夏日的午后,阳光透过窗棂在地板上切成菱形,老风扇吱呀转着,我抱着褪色的吉他,指尖在弦上轻轻一拨,《哆啦A梦》的主题曲便叮咚响了起来,简谱上歪歪扭扭的标注是小学时写的,“哆来咪发唆”旁边画着只圆耳朵的机器猫,琴头还贴着用荧光笔画的“秘密道具贴纸”,那一刻,时光好像被按下了暂停键——那些藏在动画吉他谱里的童年,正随着琴弦的震动,一点点清晰起来。
对很多人来说,童年动画的BGM,是音乐启蒙的第一课,上世纪90年代末到千年初,电视里轮播着《灌篮高手》《数码宝贝》《猫和老鼠》,片头曲、片尾曲、插曲,成了我们口中的“流行金曲”,那时还不懂什么是和弦、什么是节拍,却能跟着电视机哼唱“直到世界尽头”“但fire!”“汤姆猫追杰瑞鼠”的调子。
后来有了吉他,这些动画歌谣成了第一批“练习对象”,翻出泛黄的《青少年吉他入门》,发现书里竟有几页动画歌曲的简化谱:《龙猫》的《风之甬道》只有C、G、Am三个和弦循环,《樱桃小丸子》的《おどるポンポコリン》前奏的旋律线标注得像动画片里的跳跃脚印,我们笨拙地按着弦,扫不准节奏,却笑得前仰后合——原来动画里的世界,不仅能用眼睛看,还能用手中的琴“弹”出来。
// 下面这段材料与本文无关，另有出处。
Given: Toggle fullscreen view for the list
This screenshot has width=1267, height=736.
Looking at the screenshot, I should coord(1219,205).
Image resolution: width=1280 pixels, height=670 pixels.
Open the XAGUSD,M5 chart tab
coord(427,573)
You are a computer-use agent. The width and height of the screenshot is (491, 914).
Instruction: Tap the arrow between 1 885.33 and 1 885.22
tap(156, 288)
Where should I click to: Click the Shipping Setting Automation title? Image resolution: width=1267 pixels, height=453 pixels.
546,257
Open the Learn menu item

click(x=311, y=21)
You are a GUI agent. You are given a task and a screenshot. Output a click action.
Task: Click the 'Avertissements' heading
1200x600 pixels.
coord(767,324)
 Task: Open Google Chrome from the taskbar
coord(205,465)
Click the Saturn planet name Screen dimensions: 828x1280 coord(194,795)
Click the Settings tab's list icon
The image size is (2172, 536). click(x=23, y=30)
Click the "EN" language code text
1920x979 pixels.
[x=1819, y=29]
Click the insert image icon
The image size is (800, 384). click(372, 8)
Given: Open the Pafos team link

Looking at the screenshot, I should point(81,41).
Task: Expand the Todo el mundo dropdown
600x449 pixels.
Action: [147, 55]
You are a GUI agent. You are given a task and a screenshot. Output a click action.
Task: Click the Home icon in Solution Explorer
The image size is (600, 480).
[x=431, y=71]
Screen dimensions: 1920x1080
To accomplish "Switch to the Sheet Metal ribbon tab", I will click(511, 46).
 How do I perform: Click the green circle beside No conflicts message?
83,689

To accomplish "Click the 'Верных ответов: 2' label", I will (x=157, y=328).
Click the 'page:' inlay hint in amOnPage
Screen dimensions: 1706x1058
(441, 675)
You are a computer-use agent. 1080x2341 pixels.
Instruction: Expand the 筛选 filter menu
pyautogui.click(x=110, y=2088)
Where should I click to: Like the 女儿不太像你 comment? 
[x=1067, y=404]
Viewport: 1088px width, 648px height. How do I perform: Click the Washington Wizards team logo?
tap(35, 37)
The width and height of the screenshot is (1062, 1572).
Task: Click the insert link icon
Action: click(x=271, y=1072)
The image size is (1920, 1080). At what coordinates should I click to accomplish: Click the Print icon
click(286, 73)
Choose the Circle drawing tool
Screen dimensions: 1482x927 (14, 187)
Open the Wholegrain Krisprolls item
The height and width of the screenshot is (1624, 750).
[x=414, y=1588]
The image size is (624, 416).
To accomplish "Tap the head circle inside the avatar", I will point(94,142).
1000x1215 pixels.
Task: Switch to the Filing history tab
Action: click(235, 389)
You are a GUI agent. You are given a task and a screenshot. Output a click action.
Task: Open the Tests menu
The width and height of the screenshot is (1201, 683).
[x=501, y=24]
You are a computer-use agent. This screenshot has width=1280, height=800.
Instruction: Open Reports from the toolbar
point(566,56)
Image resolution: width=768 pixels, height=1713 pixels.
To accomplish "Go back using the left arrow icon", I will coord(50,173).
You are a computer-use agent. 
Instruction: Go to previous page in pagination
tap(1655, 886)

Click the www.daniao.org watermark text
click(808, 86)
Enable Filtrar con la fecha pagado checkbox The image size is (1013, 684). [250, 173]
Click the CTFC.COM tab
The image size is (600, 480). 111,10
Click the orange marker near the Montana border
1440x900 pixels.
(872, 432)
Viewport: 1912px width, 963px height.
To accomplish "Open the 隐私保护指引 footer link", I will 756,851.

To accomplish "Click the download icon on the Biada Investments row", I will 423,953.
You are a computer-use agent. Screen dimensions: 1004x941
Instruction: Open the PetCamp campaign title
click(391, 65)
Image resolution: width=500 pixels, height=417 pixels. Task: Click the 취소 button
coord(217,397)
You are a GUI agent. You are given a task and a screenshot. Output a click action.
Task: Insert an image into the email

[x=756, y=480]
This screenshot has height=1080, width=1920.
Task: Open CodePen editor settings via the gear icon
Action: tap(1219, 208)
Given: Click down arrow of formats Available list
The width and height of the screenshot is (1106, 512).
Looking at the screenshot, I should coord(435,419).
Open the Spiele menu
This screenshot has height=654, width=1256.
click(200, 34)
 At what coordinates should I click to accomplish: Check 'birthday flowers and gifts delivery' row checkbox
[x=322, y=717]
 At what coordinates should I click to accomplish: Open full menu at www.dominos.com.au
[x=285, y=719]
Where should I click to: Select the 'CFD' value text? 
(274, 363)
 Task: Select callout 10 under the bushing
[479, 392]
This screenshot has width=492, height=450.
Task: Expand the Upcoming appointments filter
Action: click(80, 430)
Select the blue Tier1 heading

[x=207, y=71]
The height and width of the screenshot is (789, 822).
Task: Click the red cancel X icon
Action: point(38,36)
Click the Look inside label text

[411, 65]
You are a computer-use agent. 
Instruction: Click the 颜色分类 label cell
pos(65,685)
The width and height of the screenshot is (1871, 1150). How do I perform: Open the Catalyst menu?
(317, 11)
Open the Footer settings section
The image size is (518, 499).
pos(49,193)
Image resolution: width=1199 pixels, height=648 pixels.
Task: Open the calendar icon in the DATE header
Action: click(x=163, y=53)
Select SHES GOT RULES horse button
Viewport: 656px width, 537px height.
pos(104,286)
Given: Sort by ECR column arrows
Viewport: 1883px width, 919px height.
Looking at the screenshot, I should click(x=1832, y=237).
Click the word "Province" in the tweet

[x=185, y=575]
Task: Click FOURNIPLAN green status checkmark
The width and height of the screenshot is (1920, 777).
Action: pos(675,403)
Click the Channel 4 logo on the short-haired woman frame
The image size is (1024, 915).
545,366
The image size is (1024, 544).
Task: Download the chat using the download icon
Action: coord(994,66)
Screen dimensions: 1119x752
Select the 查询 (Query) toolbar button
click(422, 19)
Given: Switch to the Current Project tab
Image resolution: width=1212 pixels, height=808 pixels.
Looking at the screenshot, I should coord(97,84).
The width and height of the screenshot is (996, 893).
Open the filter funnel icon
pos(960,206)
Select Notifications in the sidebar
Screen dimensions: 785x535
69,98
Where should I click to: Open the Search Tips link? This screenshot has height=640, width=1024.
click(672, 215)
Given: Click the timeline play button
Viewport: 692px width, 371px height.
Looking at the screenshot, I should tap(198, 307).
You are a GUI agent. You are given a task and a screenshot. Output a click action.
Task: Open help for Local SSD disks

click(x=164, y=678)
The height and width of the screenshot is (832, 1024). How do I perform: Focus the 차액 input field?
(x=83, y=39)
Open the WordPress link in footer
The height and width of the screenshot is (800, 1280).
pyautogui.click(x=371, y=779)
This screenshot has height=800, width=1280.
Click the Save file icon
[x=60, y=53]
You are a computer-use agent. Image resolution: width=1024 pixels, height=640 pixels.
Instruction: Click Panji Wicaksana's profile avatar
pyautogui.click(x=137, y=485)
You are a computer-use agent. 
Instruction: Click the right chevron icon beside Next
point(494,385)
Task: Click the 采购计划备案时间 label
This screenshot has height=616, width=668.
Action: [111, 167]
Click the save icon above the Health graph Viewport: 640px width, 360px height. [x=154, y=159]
吉他谱于我们而言,从不是冰冷的符号,而是打开记忆的“密码本”,初二那年学《灌篮高手》的《直到世界尽头》,总也弹不好副歌的横按,急得直用铅笔在谱子上画圈:“这里要用力!三井寿投三分球的时候就是这么有劲!”同桌凑过来看,指着谱子间的小字注释:“你看,这句旋律流川运球时的节奏,是不是要轻快一点?”两个少年抱着吉他,在教室后排偷偷练习,直到夕阳把影子拉得老长,终于完整弹下来时,竟像樱木花木扣篮一样大喊了一声:“好球!”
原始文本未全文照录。